Way back when, the possibility of concussions ending your playing days—high school, college or professional—were most likely along the lines of slight. It’s a different story these days. Playing through head trauma or being like the ‘cat with nine lives’ appears to be coming to an end. The risk is just too great. Maintaining a quality of life in one’s latter years is, to many, no longer an option.
Take the case of Bryson Williams in Prestonsburg, KY. He wasn’t 3rd on the depth chart. He “excelled on the football field at Prestonsburg High School, playing multiple positions.” Colleges were beginning to show an interest in him. But then, hit after hit began to take its toll.
It was his senior year when Williams “suffered the third concussion. Doctors urged Williams not to play college football. He took the advice seriously…”
Showing remarkable maturity, Williams said, “Just for health reasons. I’d rather be healthy than take a chance. It’s just like Dr. Burchett said, one more could hurt you externally and mess you up in the head.”
Peggy Haus, the Head Athletic Trainer at the University of the Cumberlands, points out that “concussions are often diagnosed after others see a change in an athlete’s behavior.”

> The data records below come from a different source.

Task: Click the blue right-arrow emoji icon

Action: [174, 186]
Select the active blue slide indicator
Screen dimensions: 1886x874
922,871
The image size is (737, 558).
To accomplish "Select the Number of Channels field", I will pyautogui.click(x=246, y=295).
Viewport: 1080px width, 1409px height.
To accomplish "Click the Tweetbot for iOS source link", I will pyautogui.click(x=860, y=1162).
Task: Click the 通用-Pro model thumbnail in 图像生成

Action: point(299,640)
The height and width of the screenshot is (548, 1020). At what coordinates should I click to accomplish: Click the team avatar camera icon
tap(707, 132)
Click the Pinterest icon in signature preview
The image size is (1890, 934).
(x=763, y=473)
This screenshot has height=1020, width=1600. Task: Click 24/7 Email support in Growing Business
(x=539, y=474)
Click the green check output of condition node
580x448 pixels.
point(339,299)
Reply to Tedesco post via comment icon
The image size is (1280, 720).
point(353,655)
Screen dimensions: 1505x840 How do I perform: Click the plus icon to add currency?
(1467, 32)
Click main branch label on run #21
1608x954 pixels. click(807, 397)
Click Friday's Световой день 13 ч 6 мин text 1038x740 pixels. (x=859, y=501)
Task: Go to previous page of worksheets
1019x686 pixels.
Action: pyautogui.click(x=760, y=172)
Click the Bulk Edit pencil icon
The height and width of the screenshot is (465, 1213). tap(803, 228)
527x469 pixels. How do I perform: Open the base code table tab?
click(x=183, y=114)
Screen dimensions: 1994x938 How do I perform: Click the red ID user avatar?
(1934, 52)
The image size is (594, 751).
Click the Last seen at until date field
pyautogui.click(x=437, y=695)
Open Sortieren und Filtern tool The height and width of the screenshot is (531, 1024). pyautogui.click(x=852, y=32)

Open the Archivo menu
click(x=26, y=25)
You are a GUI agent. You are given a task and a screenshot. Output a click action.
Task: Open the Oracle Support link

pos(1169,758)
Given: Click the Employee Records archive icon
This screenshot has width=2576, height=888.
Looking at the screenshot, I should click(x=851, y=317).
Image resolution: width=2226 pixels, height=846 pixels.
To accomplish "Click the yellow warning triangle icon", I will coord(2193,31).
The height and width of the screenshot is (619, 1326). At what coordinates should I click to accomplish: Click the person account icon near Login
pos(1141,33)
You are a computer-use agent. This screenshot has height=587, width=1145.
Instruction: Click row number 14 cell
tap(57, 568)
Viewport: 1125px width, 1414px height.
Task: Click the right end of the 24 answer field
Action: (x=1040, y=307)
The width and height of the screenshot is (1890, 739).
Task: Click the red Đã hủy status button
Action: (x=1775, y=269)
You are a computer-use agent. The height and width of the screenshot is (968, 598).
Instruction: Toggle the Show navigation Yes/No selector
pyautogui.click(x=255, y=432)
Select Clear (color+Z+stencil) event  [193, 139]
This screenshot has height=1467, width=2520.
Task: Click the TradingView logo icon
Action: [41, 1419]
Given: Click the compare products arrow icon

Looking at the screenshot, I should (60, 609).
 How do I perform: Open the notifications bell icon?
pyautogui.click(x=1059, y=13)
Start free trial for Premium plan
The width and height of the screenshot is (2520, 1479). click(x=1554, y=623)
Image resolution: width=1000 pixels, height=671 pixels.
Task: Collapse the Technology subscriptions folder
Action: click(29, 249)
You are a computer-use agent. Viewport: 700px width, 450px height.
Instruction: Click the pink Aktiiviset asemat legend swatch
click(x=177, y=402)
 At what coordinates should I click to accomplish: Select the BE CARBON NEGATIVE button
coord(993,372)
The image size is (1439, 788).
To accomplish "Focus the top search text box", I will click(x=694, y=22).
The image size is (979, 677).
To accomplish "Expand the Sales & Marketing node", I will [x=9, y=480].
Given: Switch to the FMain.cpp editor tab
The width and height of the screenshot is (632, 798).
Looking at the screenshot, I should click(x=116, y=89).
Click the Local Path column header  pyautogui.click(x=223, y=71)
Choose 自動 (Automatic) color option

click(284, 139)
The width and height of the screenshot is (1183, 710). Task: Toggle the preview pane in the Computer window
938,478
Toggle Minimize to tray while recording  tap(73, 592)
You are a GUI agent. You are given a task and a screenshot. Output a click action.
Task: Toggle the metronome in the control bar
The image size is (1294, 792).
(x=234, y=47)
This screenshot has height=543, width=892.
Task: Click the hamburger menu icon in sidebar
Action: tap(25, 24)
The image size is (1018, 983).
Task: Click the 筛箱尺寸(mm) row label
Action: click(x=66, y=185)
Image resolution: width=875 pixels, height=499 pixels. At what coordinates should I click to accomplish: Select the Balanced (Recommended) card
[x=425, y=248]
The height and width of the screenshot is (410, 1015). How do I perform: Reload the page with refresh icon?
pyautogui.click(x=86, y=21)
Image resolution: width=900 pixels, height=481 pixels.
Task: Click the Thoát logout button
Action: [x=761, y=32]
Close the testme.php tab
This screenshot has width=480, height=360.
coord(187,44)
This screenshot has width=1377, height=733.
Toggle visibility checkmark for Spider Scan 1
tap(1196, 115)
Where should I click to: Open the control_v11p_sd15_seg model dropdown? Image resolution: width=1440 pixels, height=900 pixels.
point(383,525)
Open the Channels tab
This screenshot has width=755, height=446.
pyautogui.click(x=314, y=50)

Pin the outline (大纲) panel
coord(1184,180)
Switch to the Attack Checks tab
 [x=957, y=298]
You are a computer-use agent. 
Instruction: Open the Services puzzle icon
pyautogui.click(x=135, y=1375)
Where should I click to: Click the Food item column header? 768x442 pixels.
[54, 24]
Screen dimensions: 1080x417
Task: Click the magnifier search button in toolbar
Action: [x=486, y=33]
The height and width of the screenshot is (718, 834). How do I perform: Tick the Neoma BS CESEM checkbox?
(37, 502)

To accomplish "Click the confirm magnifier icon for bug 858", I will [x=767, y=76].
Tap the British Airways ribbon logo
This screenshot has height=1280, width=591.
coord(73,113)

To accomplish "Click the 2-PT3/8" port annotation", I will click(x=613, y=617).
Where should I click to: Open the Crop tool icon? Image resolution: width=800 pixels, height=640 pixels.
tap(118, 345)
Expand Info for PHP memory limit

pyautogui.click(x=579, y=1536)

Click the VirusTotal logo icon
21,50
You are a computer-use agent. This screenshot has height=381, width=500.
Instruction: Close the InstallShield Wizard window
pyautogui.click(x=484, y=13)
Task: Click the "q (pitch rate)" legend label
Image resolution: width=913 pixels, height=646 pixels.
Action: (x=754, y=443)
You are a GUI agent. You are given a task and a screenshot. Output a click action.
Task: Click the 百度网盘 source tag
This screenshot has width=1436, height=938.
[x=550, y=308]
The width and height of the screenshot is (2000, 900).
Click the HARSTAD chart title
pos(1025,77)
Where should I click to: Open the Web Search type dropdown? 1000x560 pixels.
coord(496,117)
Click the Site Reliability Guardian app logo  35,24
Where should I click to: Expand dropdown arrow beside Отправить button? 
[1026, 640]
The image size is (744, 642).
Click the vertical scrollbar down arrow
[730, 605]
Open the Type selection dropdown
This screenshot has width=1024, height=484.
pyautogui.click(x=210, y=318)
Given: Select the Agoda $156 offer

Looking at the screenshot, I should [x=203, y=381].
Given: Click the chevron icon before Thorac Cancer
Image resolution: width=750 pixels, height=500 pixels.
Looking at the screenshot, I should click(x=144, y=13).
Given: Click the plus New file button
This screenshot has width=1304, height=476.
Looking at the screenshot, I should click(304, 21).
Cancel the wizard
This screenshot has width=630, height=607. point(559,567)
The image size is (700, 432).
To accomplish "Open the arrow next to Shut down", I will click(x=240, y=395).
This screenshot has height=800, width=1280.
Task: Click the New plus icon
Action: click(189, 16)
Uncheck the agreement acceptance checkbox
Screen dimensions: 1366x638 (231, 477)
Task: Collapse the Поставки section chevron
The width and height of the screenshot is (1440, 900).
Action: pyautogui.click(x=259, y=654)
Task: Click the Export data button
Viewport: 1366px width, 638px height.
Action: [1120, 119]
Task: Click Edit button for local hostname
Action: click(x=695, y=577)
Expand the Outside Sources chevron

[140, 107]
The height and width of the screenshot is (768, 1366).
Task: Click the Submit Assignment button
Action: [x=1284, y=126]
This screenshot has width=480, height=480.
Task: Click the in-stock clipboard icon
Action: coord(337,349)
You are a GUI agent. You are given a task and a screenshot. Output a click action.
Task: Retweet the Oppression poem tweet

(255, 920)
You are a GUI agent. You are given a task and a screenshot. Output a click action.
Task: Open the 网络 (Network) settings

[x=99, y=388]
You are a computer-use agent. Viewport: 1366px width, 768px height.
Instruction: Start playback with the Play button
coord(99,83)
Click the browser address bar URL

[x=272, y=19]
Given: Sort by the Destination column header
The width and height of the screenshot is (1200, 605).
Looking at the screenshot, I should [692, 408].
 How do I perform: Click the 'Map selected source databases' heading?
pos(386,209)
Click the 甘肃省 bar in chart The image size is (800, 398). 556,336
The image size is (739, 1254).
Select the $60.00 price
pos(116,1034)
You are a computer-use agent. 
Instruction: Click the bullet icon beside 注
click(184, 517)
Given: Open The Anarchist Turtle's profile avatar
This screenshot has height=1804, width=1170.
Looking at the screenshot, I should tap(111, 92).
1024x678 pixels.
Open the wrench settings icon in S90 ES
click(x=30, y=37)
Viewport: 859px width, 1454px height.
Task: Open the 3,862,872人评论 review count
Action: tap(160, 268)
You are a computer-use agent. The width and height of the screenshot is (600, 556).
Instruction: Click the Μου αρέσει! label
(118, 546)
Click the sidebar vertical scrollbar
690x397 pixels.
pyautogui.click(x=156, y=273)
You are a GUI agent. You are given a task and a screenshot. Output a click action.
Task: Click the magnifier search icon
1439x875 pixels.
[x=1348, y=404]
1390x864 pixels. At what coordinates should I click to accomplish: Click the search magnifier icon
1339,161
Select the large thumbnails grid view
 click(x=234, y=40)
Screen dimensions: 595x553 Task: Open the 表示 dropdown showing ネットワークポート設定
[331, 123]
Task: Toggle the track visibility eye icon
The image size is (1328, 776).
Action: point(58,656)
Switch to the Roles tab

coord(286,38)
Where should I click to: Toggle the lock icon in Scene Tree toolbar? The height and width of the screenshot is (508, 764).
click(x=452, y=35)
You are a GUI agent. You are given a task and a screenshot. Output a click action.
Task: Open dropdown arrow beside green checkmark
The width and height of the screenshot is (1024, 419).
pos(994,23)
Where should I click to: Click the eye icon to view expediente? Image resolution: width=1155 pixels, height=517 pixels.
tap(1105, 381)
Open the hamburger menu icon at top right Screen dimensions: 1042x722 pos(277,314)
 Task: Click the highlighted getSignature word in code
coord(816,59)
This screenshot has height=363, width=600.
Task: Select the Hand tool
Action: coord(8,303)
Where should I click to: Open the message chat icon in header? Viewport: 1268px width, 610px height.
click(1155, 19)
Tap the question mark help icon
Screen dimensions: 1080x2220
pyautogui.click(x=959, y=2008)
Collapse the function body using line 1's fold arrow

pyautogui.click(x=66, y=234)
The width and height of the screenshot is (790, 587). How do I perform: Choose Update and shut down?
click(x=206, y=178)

She added, “Sometimes it takes someone else to say, ‘Hey, go check on Johnny because he’s not acting himself.'”
Williams, who understands completely the experience of playing under Friday night lights, offers this observation after turning in his cleats for the last time. “You got to have a backup plan,” he said. “You can’t always just focus your kid on playing D-1 football, because with just one hit that can all be taken away.”
Sounds like Williams is looking forward to a college education and the benefits it can bring. Our hats go off to you, Bryson Williams. May others take note of your wisdom.